Some deaths are still impossible to believe, and I don’t mean family or longtime friends. Rather, public figures distant in time and space who never knew we existed. Charles Mingus is one. For a time in the seventies his music was almost all I listened to. He died in 1979. A year later we lost Bill Evans. Two years earlier, Nabokov. Call them father-figures, not to get Freudian about it, all gone before I turned twenty-eight. 

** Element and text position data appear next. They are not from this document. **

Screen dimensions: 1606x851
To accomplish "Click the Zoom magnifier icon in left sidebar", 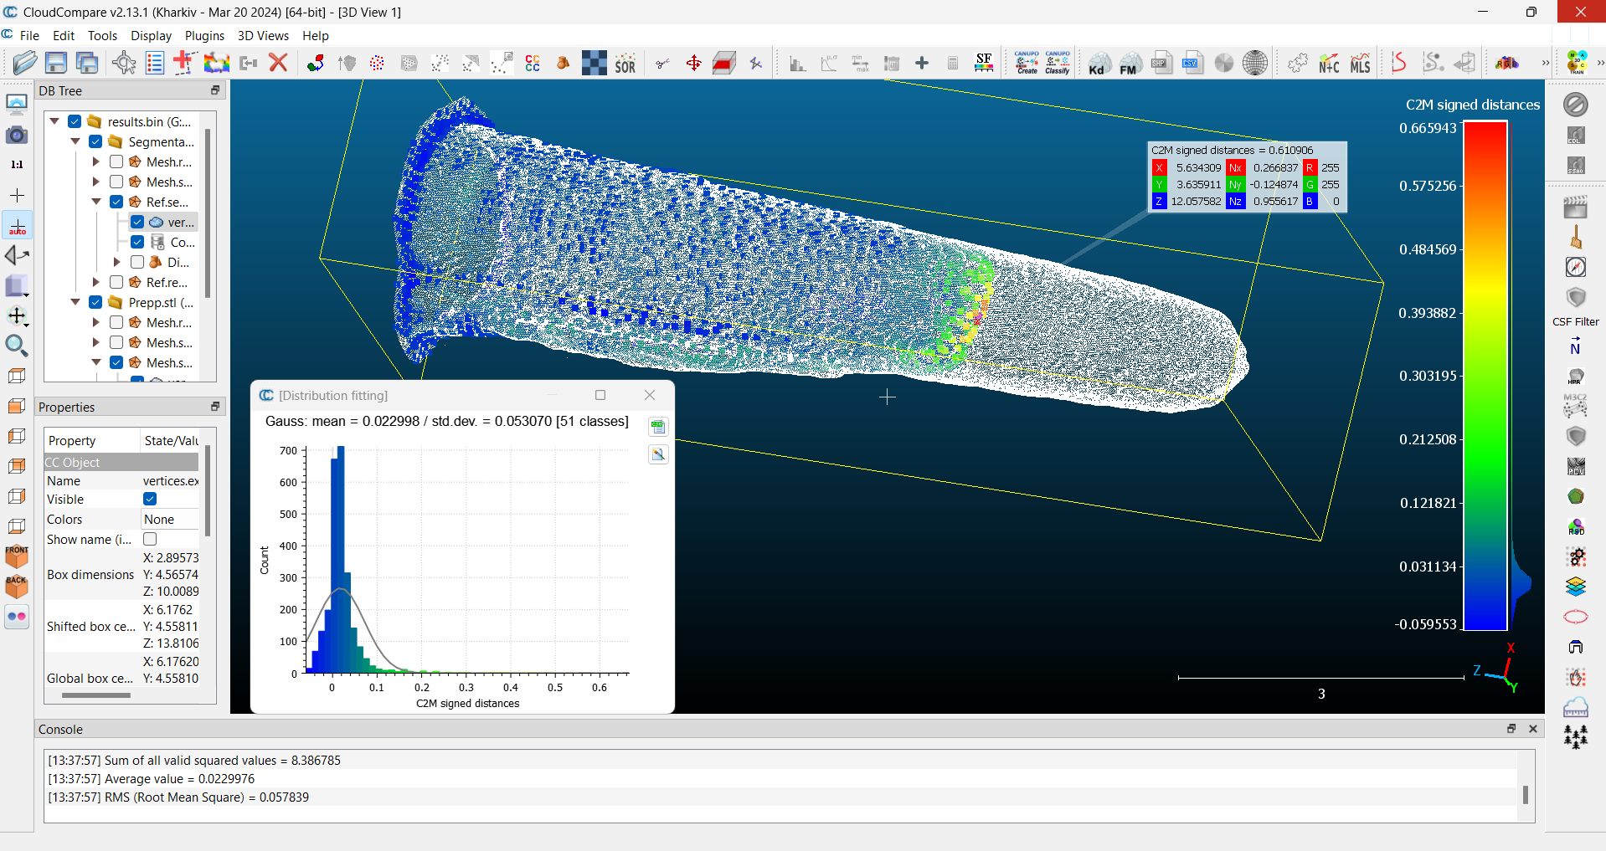I will (17, 345).
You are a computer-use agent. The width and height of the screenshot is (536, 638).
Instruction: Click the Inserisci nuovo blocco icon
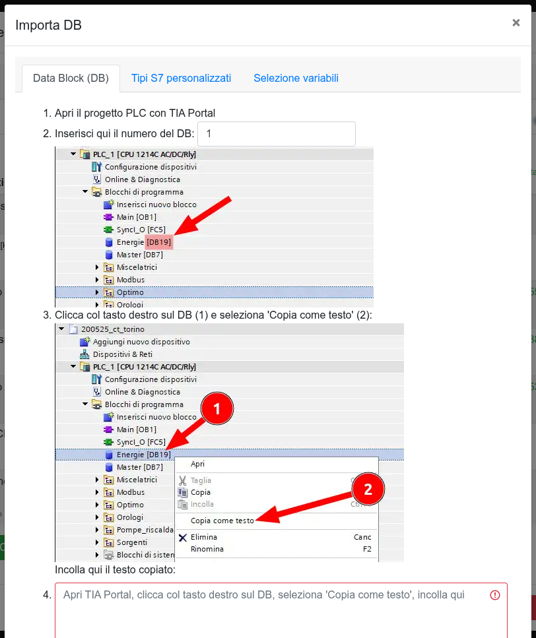coord(110,204)
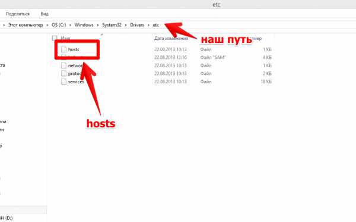Select the 4 КБ "SAM" file row
The image size is (356, 222).
pos(166,57)
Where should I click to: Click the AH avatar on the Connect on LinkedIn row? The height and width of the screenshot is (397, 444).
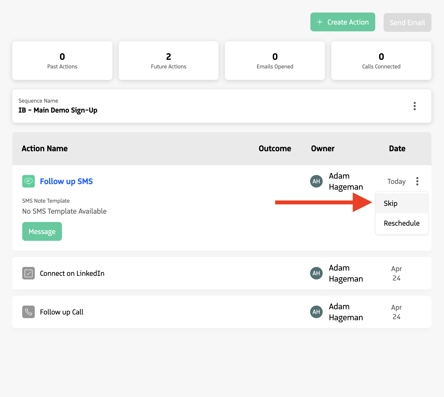coord(316,273)
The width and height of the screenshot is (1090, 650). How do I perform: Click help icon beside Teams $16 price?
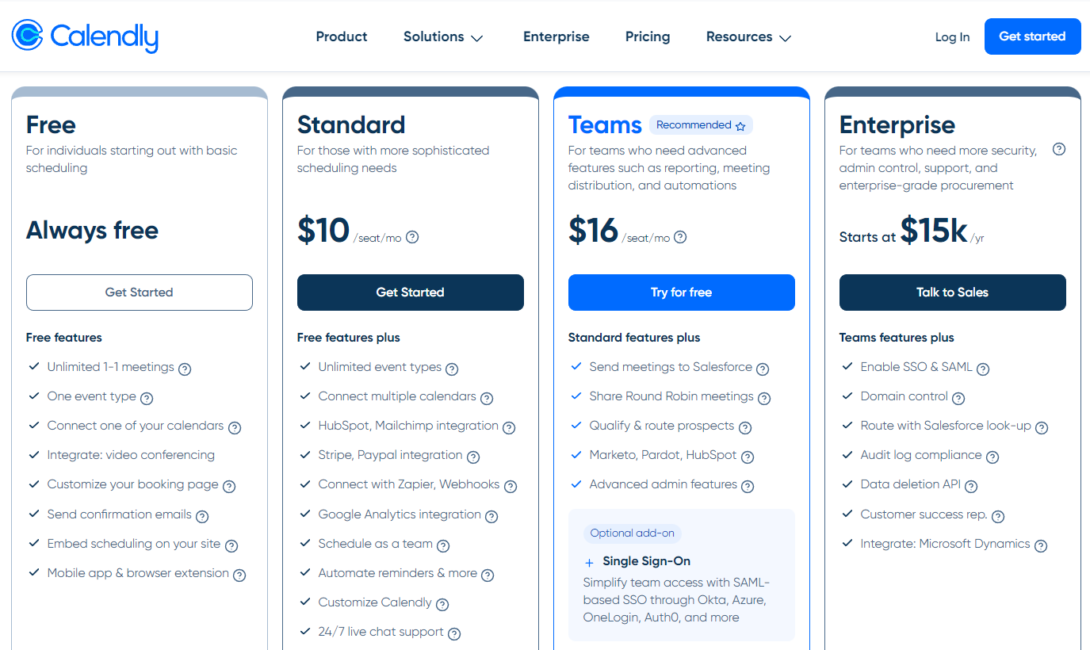[680, 237]
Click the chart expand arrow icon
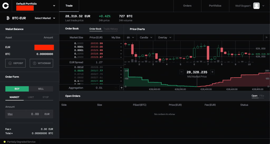This screenshot has height=144, width=270. pyautogui.click(x=267, y=37)
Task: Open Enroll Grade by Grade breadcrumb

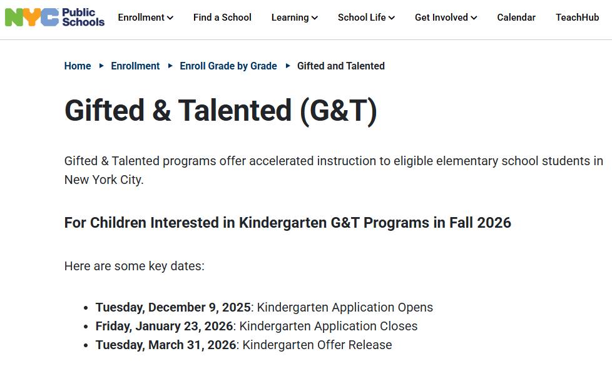Action: pos(228,66)
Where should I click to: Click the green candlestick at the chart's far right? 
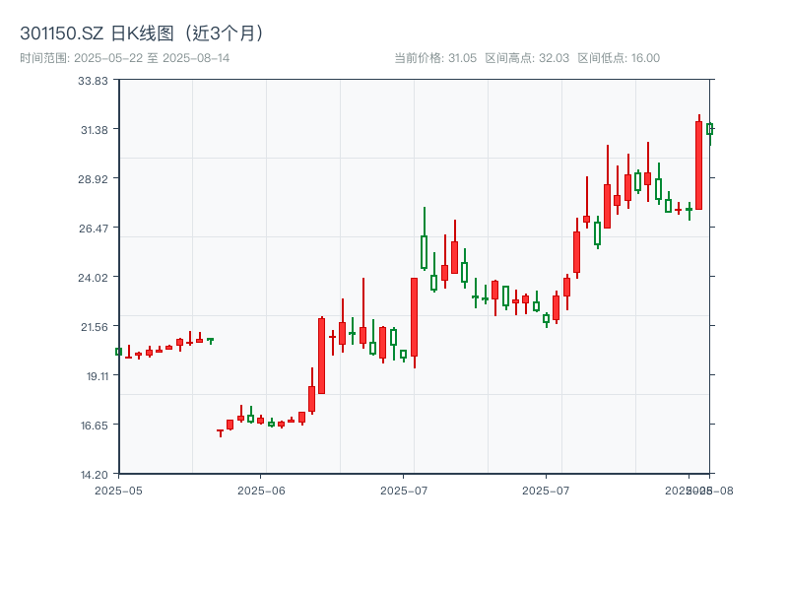pyautogui.click(x=710, y=129)
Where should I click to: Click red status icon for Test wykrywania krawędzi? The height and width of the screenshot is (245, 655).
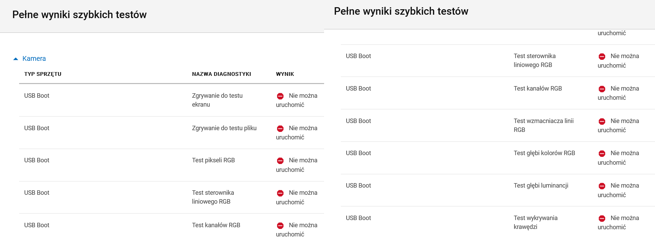pos(602,218)
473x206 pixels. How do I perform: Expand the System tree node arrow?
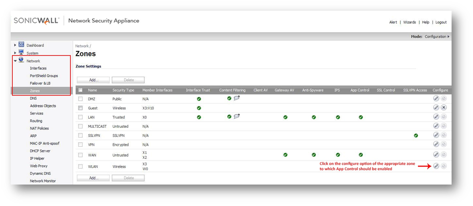[15, 53]
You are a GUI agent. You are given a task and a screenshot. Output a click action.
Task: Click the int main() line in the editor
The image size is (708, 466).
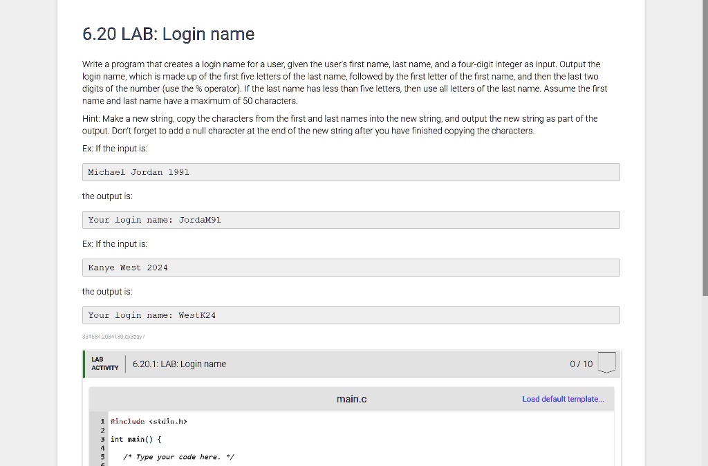click(136, 439)
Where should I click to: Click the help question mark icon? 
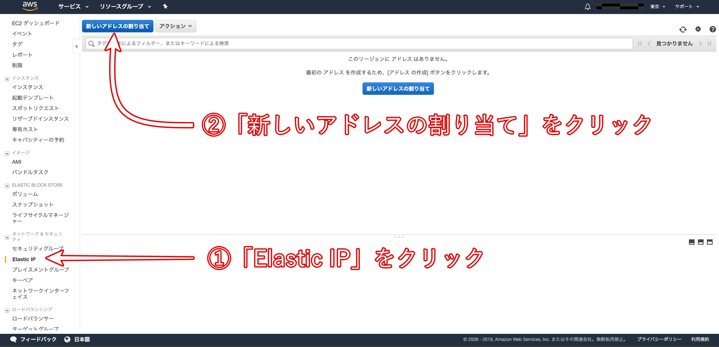[x=712, y=29]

In December 1985, I read in the New York Times of Philip Larkin’s death at age sixty-three. (“So young,” he says, retrospectively.) I had been reading him for fifteen years as though his poems were private correspondence intended only for my eyes. I don’t think I had ever spoken with anyone about Larkin, but I never knew a lot of people who read poetry. Our relationship was “personal,” unlike mine with almost any other poet. Though death was ever his theme, his own seemed improbable.

 

Within two months, Clive James published the 166-line “A Valediction for Philip Larkin” in the London Review of Books. I was in my newspaper office in the Albany County Courthouse when I learned of Larkin’s death. James was in Kenya. His immediate reaction on hearing the news:

 

“No tears were shed.

Forgive me, but I hardly felt a trace

Of grief. Just sudden fear your being dead

So soon had left us disinherited.”

 

Read the whole thing, please. Here is the emotional and poetic heart of the poem:

 

“The seeming paradox is a plain fact –

You brought us all together on your own.

Your saddest lyric is a social act.

A bedside manner in your graveyard tone

Suggests that at the last we aren’t alone.

 

“You wouldn’t have agreed, of course. You said

Without equivocation that life ends

With him who lived it definitely dead

And buried, after which event he tends

To spend a good deal less time with his friends.”

 

Clive James, it’s hard to believe, died almost two years ago, on November 24, 2019.

 

[James’ poem is collected in several places, including Somewhere Becoming Rain: Collected Writings on Philip Larkin (Picador, 2019), his final book.]